Ahead of WrestleMania Backlash, Chris King takes a stroll back to WWE Backlash 1999 as Stone Cold Steve Austin defends his WWE Championship against The Rock.

Let’s set the scene for a minute, you’ve got “The Texas Rattlesnake” and Corporate Rock going one-on-one at WrestleMania XV. Austin wins the championship and the McMahon family is livid. Stone Cold wants his Smoking Skull Championship belt back, and Vince and Shane McMahon are trying to keep it from him by hook or by crook.

Damn, things were different during the Attitude Era, The Rock threw Stone Cold over a bridge and held a funeral for his rival. The storytelling was captivating and exciting, and it kept you guessing what would happen next. Keep in mind this match was conclusively built around a championship belt, something that would never work in the current product.

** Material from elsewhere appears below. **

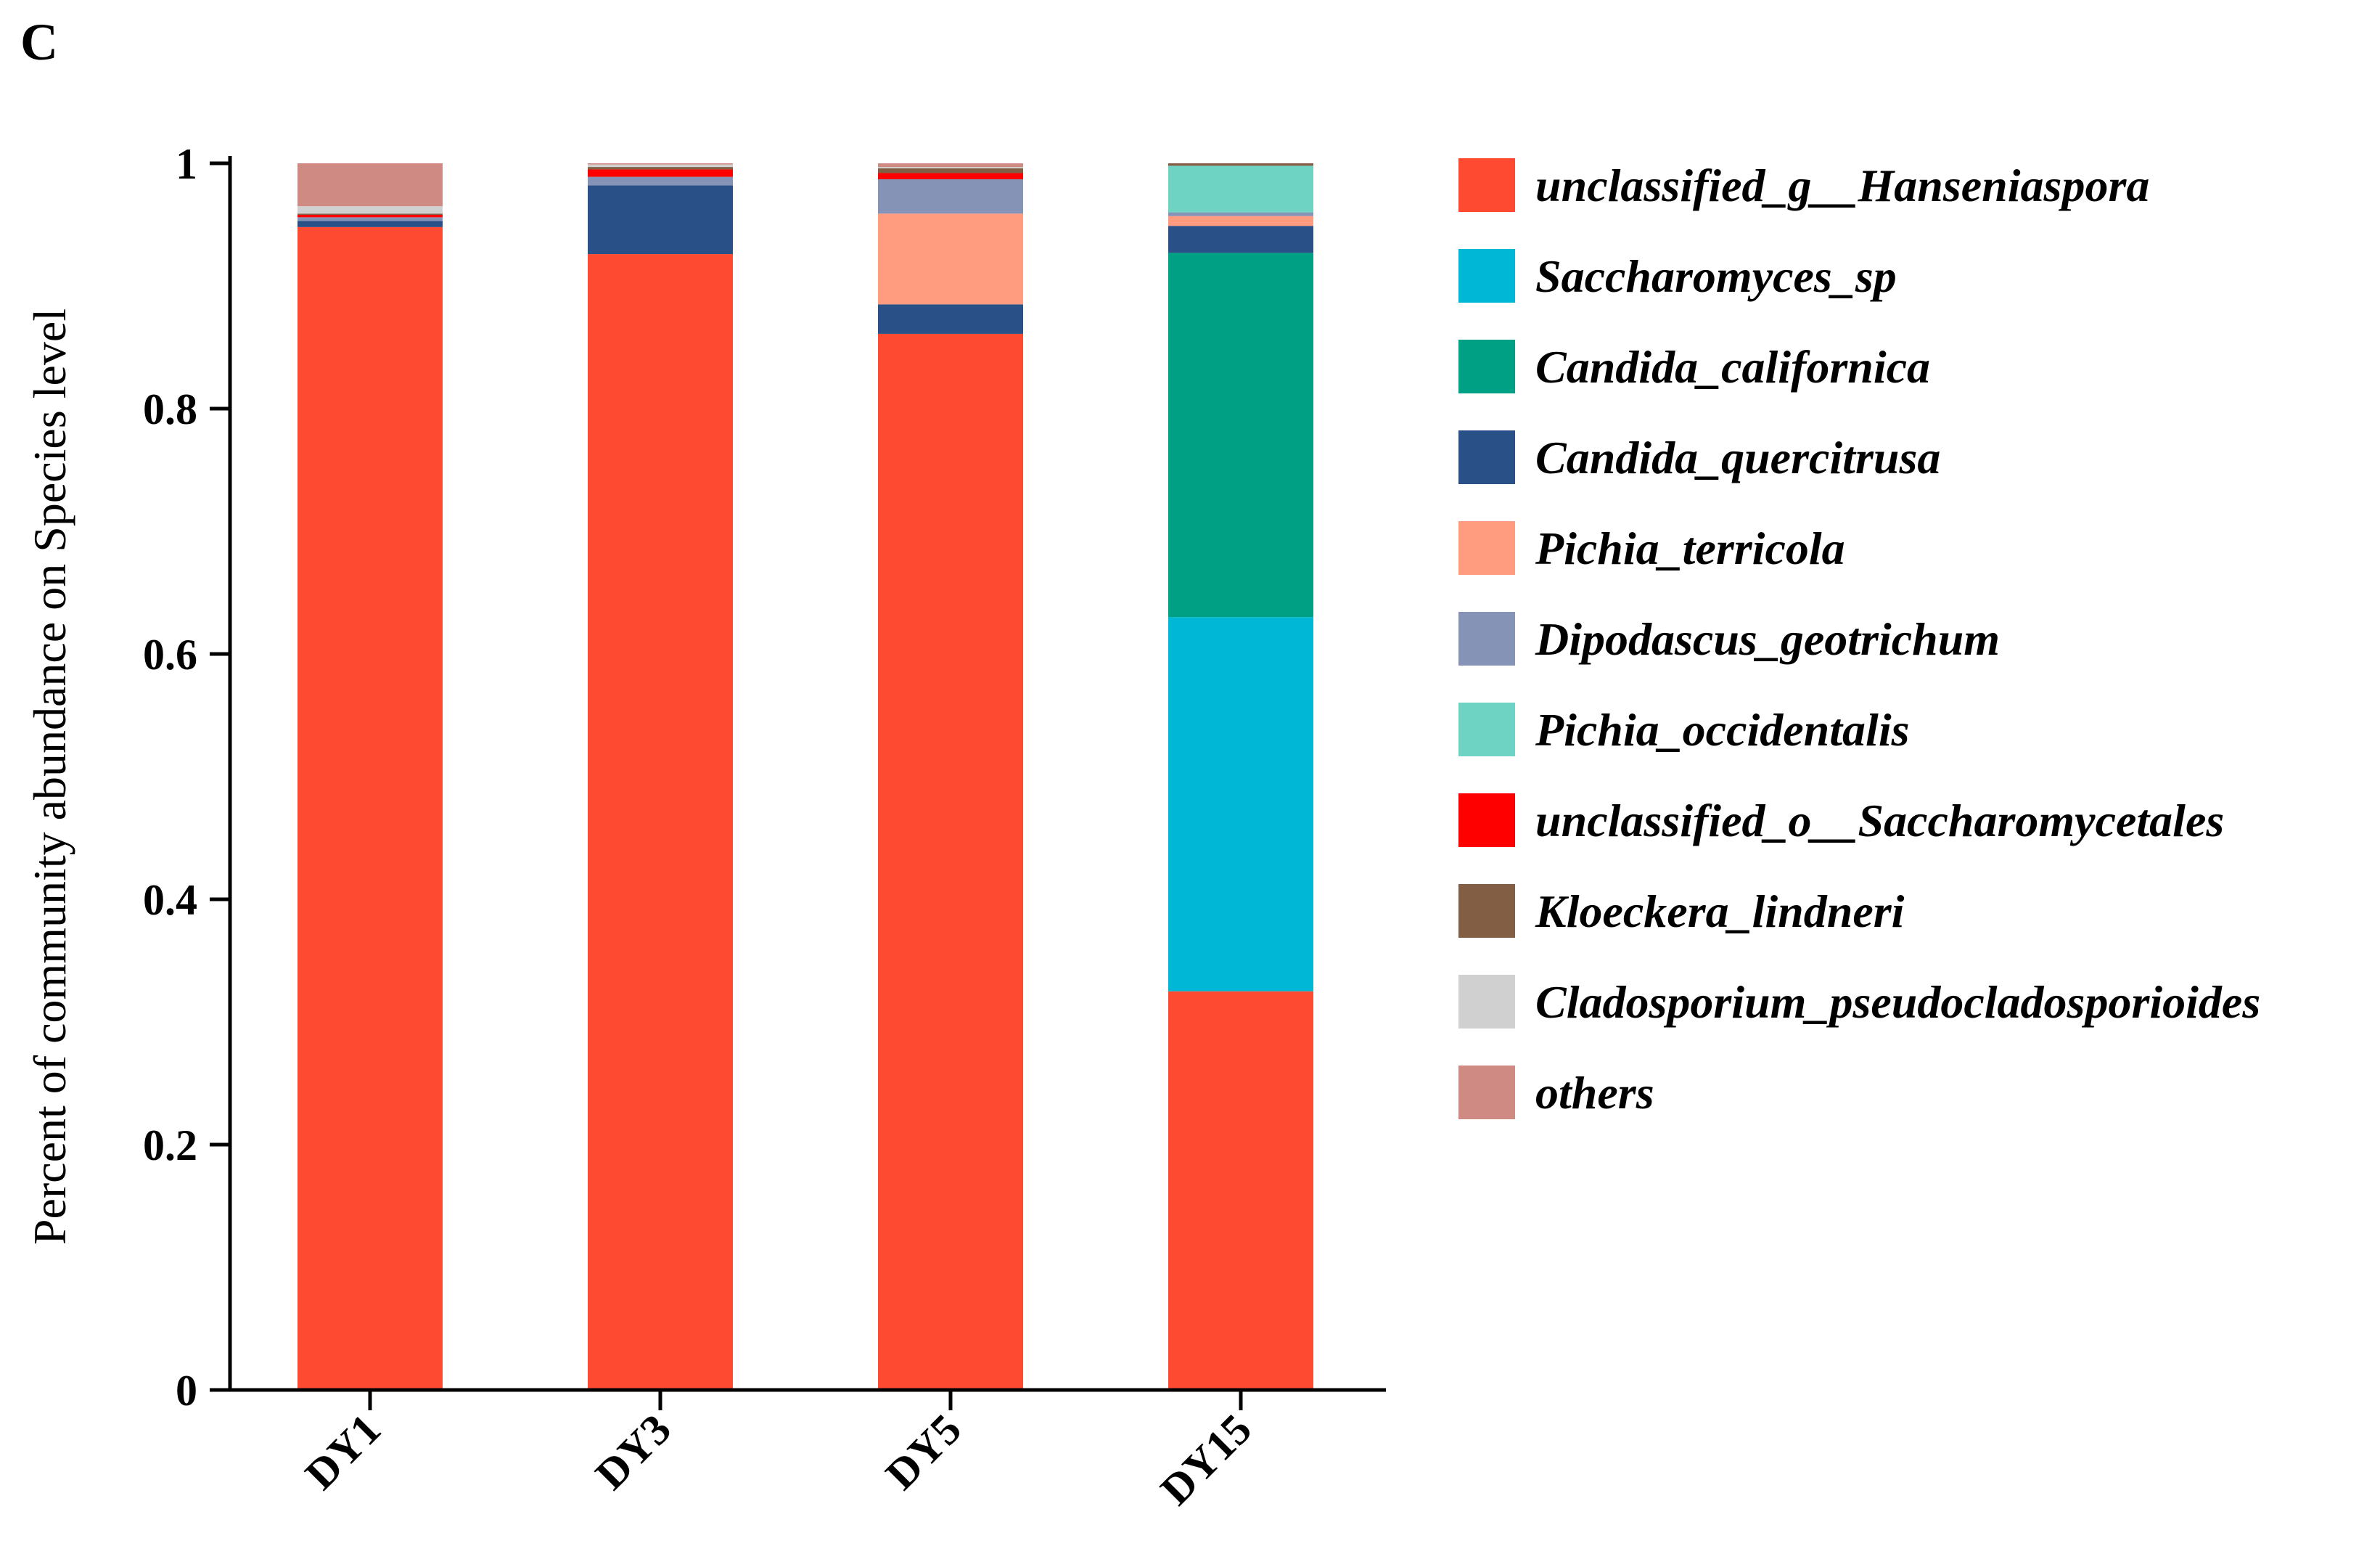 This screenshot has width=2380, height=1554. What do you see at coordinates (1690, 548) in the screenshot?
I see `legend-label: Pichia_terricola` at bounding box center [1690, 548].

It was a high-octane no disqualification match with Shane as the special guest referee for their latest encounter. Austin began the match running straight into the ring for a brawl which spilled out all over the arena.  I miss how exciting these two superstars were. Rock hit a vicious Rock Bottom through the Spanish announce table and then got on commentary to talk some smack.

The arrogant challenger took the camera to talk trash while Austin laid on the other announce table, and ate a Stunner through the table. Man, the WWE Universe was on fire throughout the entire match. I feel like both superstars can’t put on a bad match because they have such strong in-ring chemistry.

The finish of the match came when Austin had Rock set up for the three-count but Shane refused to count. Vince came down and struck Shane with the Smoking Skull belt. Austin hit another Stunner and decked the challenger with the belt for the victory. Vince then tossed his rival his precious Smoking Skull Championship.